[Saved data entries]
____

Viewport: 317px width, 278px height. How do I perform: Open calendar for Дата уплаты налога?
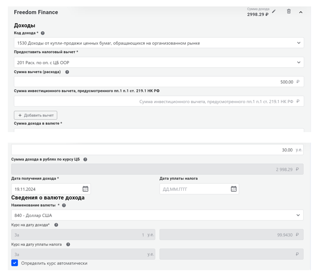[234, 189]
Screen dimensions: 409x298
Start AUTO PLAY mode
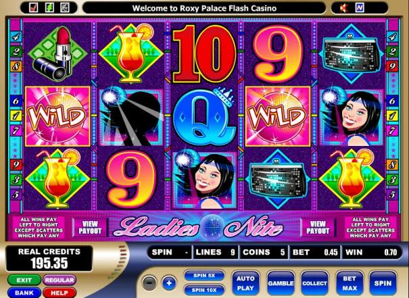[245, 283]
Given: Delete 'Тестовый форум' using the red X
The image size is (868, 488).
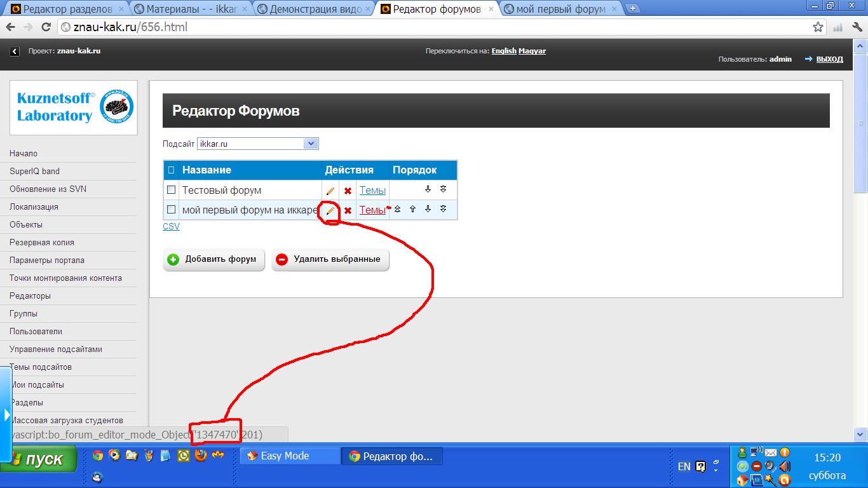Looking at the screenshot, I should click(x=348, y=191).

____

■ TASK DESCRIPTION ■
Repeat the records exactly, without the pictures.

■ REPLY TO THE TASK ■
Viewport: 317px width, 278px height. How do I perform: Open calendar for Дата уплаты налога?
[234, 189]
Screen dimensions: 409x298
Start AUTO PLAY mode
[245, 283]
Given: Delete 'Тестовый форум' using the red X
The image size is (868, 488).
Looking at the screenshot, I should click(x=348, y=191).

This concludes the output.